> **Do this**
Reproduce the data below word for word, beginning at the line that contains "Where should I" and stopping after the last line of the data. Leave the pictures out of your copy.

> **Working data**
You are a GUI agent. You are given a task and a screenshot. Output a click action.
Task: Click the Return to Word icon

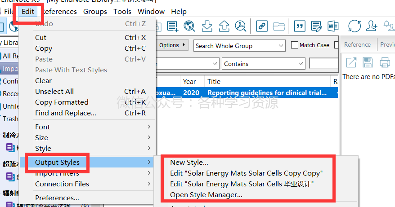[x=333, y=26]
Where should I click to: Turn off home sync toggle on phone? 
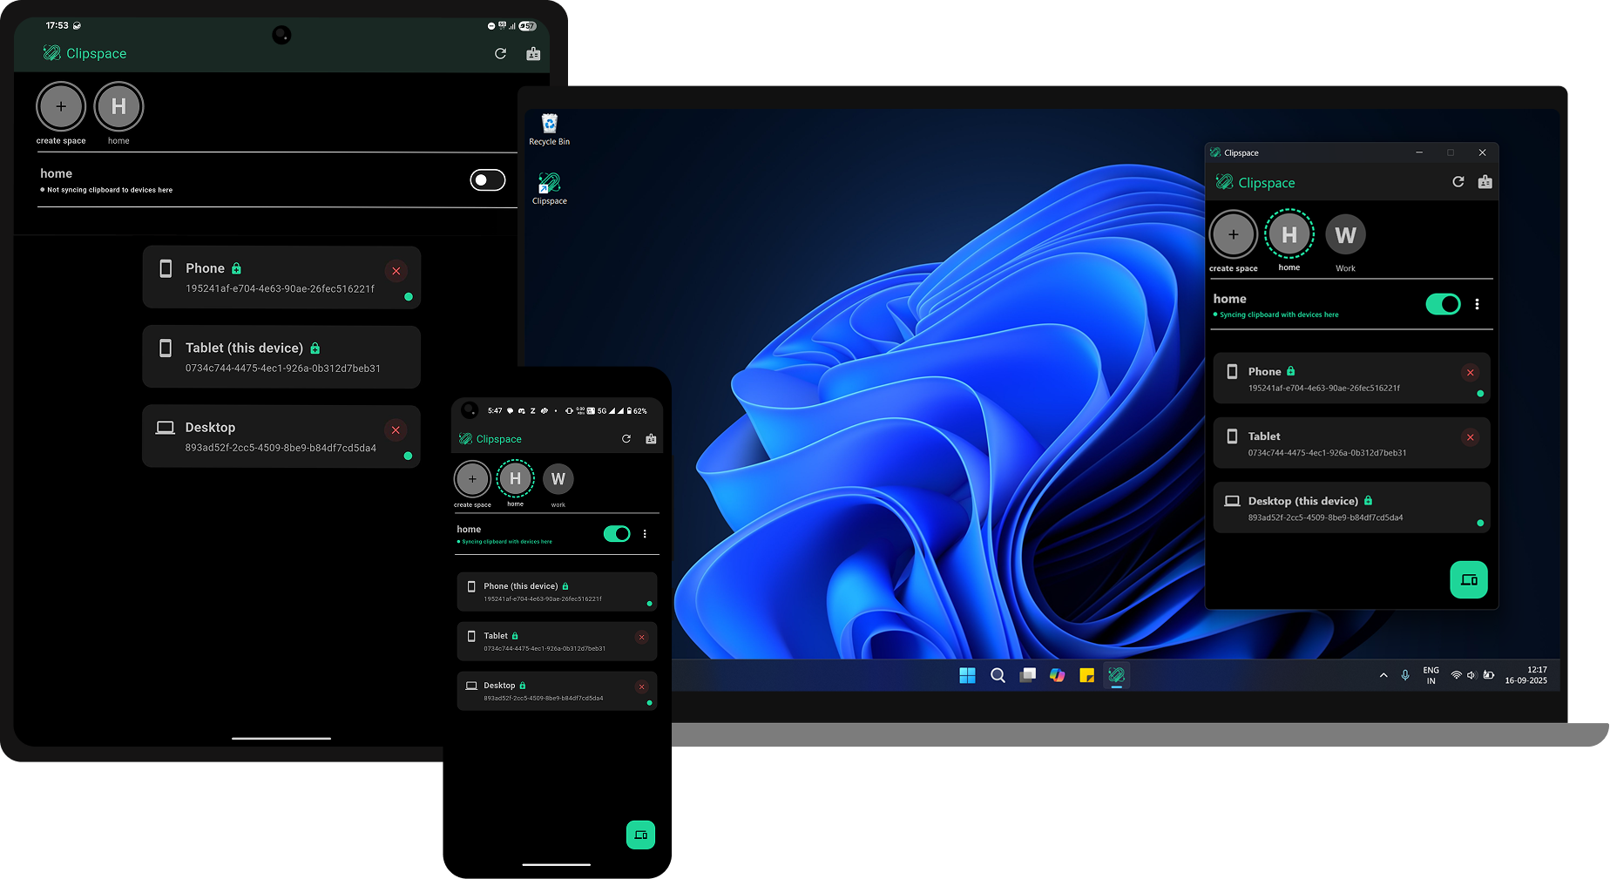click(617, 534)
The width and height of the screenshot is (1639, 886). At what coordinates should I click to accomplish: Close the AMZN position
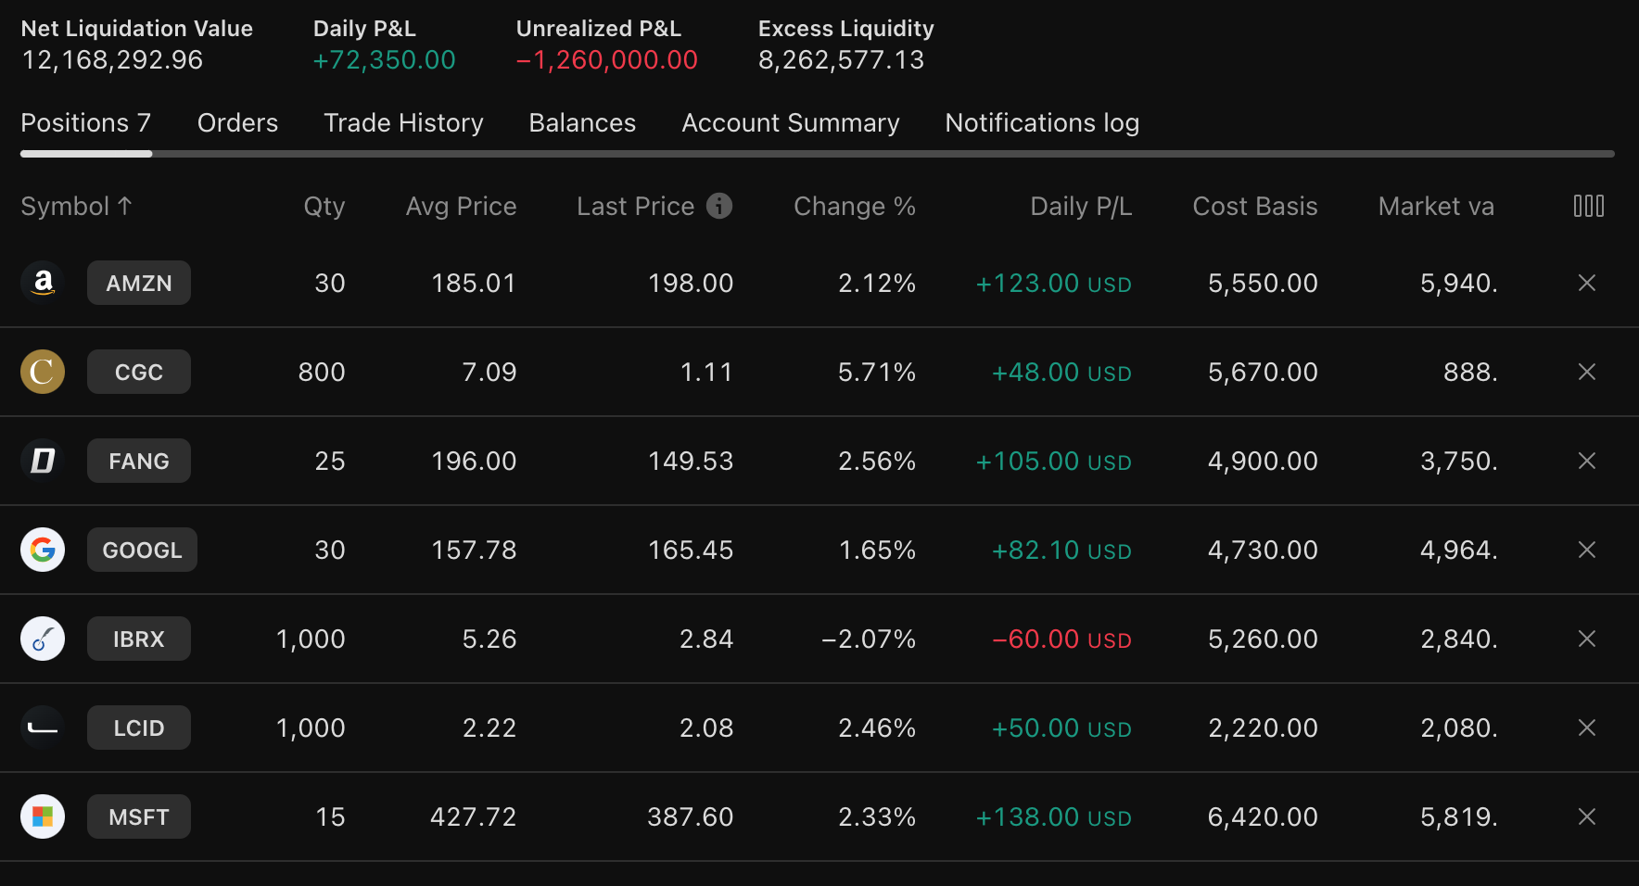coord(1586,283)
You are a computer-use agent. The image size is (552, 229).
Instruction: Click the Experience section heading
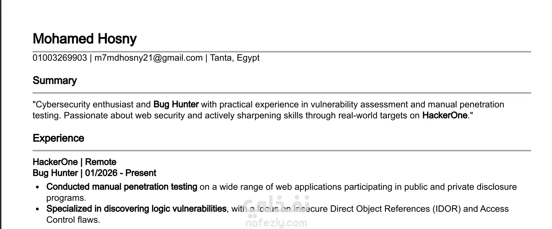coord(58,138)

> **Task result**
Where should I click to: Turn off home sync toggle on phone? 
click(617, 534)
The width and height of the screenshot is (1639, 886). At what coordinates should I click to accomplish: Close the AMZN position
coord(1586,283)
You are a computer-use agent. The image size is (552, 229).
Instruction: Click the Experience section heading
coord(58,138)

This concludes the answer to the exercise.